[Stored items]
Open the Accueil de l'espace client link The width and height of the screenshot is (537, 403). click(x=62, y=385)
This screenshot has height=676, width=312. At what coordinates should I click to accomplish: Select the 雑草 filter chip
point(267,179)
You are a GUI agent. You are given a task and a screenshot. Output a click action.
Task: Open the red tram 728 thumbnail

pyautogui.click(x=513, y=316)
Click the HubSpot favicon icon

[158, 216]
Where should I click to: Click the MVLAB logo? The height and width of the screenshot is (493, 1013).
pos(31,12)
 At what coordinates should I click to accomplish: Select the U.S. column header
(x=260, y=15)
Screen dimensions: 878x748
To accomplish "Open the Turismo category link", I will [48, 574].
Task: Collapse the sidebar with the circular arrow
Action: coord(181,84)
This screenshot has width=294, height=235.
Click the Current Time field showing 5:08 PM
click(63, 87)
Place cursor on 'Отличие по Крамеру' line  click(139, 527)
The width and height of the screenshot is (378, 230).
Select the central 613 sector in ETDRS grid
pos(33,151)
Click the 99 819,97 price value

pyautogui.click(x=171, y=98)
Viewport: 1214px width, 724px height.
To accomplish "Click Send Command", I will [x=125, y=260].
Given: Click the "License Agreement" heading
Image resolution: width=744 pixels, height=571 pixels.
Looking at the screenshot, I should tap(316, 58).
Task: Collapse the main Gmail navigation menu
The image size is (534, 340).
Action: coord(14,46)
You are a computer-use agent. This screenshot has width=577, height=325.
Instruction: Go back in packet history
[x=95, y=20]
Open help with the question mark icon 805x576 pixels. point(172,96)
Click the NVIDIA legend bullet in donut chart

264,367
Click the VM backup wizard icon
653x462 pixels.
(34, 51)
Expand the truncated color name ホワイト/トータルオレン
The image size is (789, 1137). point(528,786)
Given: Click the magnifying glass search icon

* Task to carry out *
Only the lines from the one holding "Instruction: Go back in packet history" through the end of the records should appear in the answer, each repeated exactly.

* Worked solution *
Instruction: Go back in packet history
[x=95, y=20]
Open help with the question mark icon 805x576 pixels. point(172,96)
Click the NVIDIA legend bullet in donut chart

264,367
Click the VM backup wizard icon
653x462 pixels.
(34, 51)
Expand the truncated color name ホワイト/トータルオレン
The image size is (789, 1137). point(528,786)
Given: Click the magnifying glass search icon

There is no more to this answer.